Comment avez-vous travaillé pour obtenir les résultats de votre enquête sur l’évolution de la résine de cannabis saisie en Algérie durant une période de dix ans ?

Nous avons travaillé sur 33 000 échantillons de haschich saisis, durant les dix dernières années, par les différents services de sécurité à travers le pays. Cela nous a permis d’avoir une extraordinaire base de données, non seulement sur les réseaux mais aussi sur la composante du haschich produit, son origine, la nature du sol où cette plante a été cultivée, son cheminement et sa destination. Aujourd’hui, pour toute quantité de cannabis saisie, nous pouvons savoir d’où elle vient, à qui elle est destinée mais aussi déterminer sa composante.
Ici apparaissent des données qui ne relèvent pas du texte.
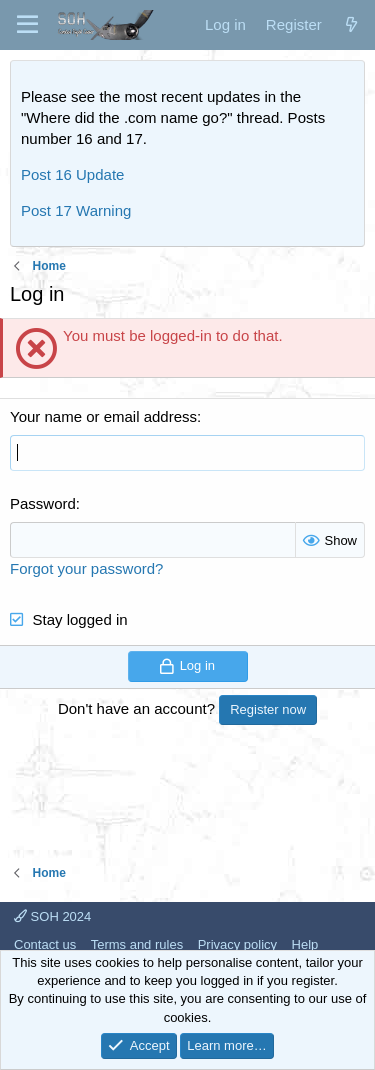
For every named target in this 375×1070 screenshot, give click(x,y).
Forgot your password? (86, 568)
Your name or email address (103, 416)
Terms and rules (137, 944)
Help (305, 944)
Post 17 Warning (76, 210)
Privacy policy (237, 944)
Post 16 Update (72, 174)
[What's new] (351, 24)
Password (43, 503)
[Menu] (27, 25)
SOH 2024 (52, 916)
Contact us (45, 944)
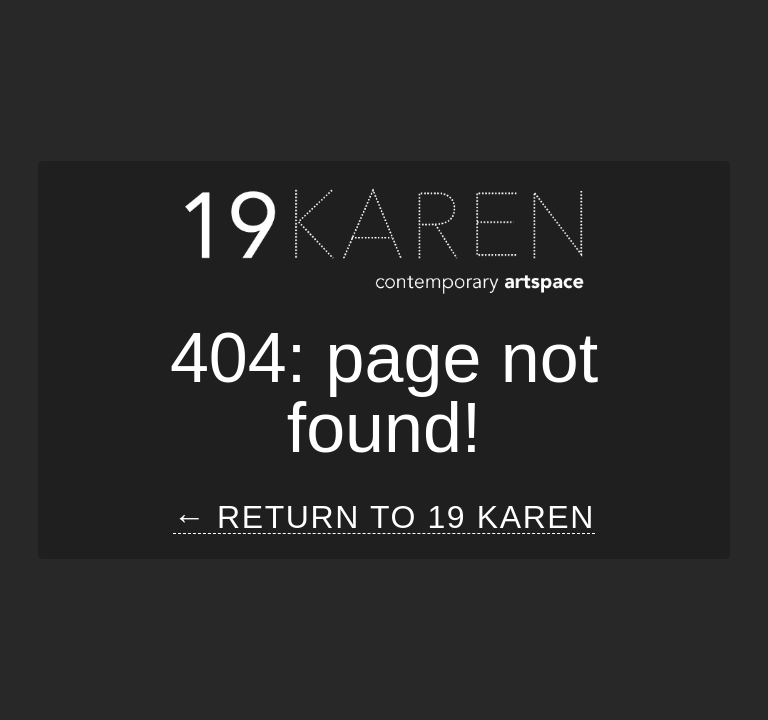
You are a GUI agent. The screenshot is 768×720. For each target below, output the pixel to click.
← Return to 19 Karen (384, 517)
L’enquête a été lancée en 2010 avec le démarrage de l’INCC (Institut national de criminalistique et de criminologie). L’objectif était de connaître les variétés de haschich saisies au niveau national. Les résultats ont été mis dans une base de données intérieure qui s’appelle ADIS (Algerian Drug Intelligence System), réalisée avec la collaboration de l’ENSI (Ecole nationale supérieure d’informatique) et l’Ecole militaire polytechnique.
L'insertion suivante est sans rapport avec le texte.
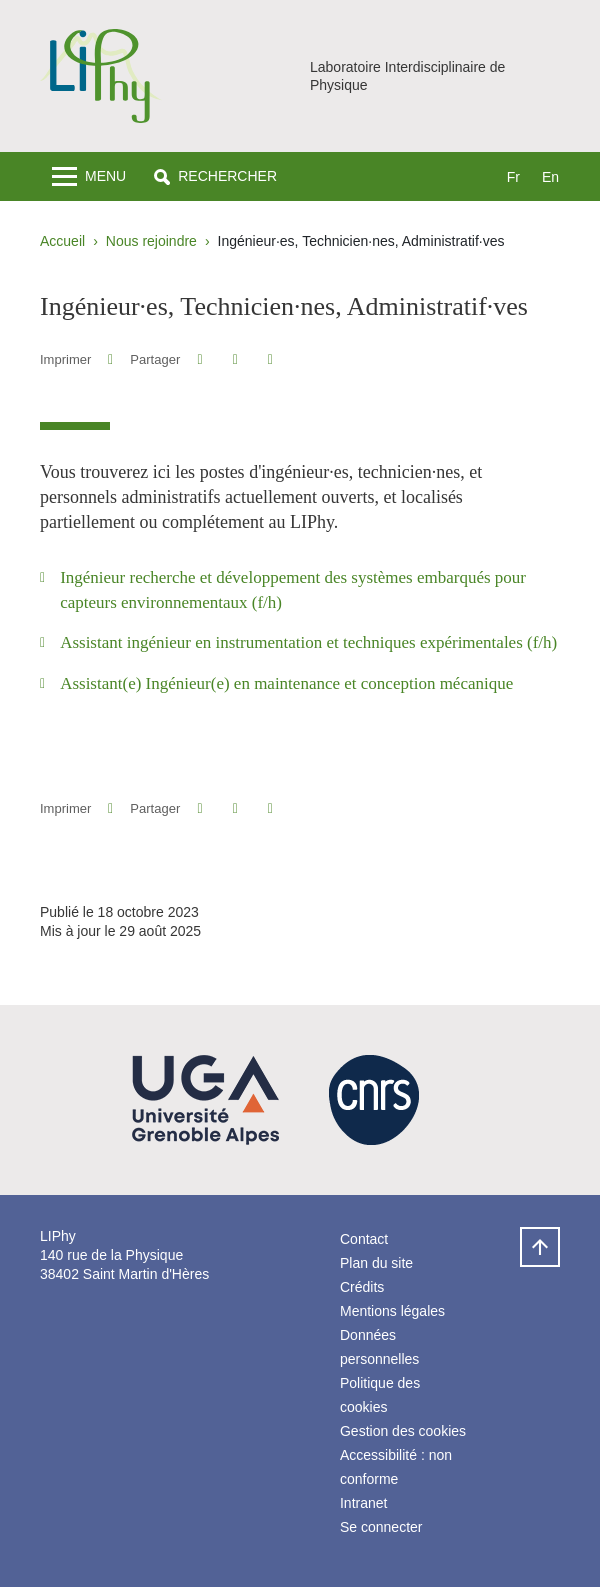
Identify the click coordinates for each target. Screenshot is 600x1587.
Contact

Cette étude a mis en évidence l’évolution de l’indicateur de performance en termes de qualité du haschich saisi. Nous avions une idée sur la variété de cette drogue, mais l’étude nous a donné des résultats précis sur l’évolution de sa concentration. La dernière décennie a été marquée par trois étapes. La première s’étale de 2010 à 2014, durant laquelle le haschich dit de 3e choix représentait 75% des quantités saisies au niveau national et 24% pour le haschich de 2e choix, alors que celui dit de 1er choix, inexistant avant 2010, constituait 2%.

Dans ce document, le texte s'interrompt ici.